Joris Gnagnon (born 13 January 1997) is a French professional footballer who plays as a centre-back.

Club career

Rennes
Born in Bondy next to Paris, Gnagnon is a youth exponent from Stade Rennais. He made his Ligue 1 debut on 16 January 2016 against Troyes AC, playing the entire second half. He scored his first Ligue 1 goal on 28 January 2017, in a Derby Breton against Nantes to draw the game in the 86th minute.

Sevilla
On 25 July 2018, Gnagnon joined Spanish side Sevilla FC for five years. Gnagnon came under criticism in July 2019 after aggressively kicking Liverpool player Yasser Larouci in a pre-season friendly in Boston, causing the 18 year old to leave the pitch on a stretcher and Gnagnon to be given a red card.

On 26 August 2019, Gnagnon returned to Rennes on a one year loan deal.

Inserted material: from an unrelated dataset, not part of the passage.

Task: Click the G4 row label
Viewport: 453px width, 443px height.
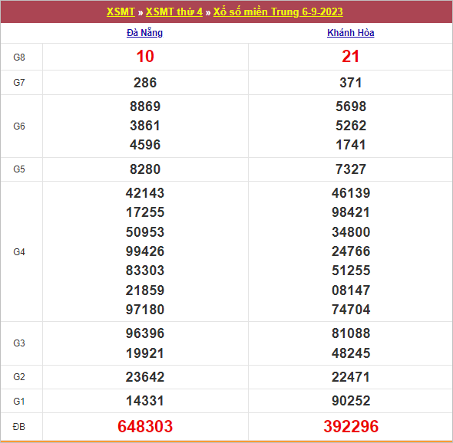Action: 19,252
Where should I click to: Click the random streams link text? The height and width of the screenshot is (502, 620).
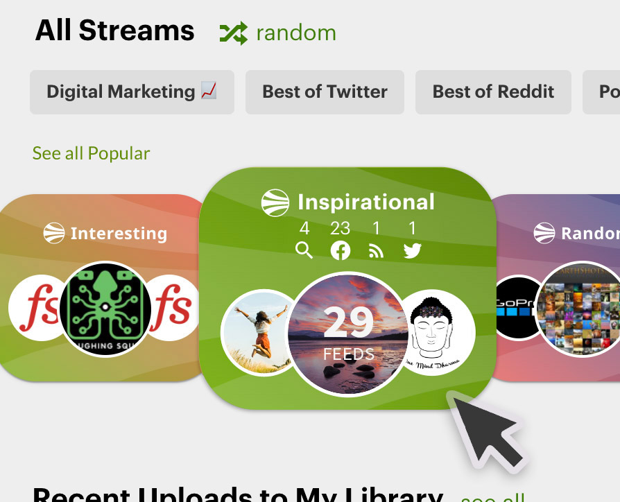[296, 33]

On 22 September 2021, Gnagnon was sacked by Sevilla for a lack of professionalism with the club citing concerns about his discipline and physical fitness.

Saint-Étienne
After being released from his contract with Sevilla, Gnagnon signed with French side Saint-Étienne on 26 November 2021. He failed to make a competitive appearance for the club before leaving by mutual consent in May 2022.

International career
On 25 March 2017, Gnagnon made his debut for the France under-20 team. His first ever game for a French youth team.

He later chose to represent the Ivory Coast national team, for whom he is eligible through his family's Ivorian origins. He was called up to the Ivory Coast national team for the first time on 19 May 2017.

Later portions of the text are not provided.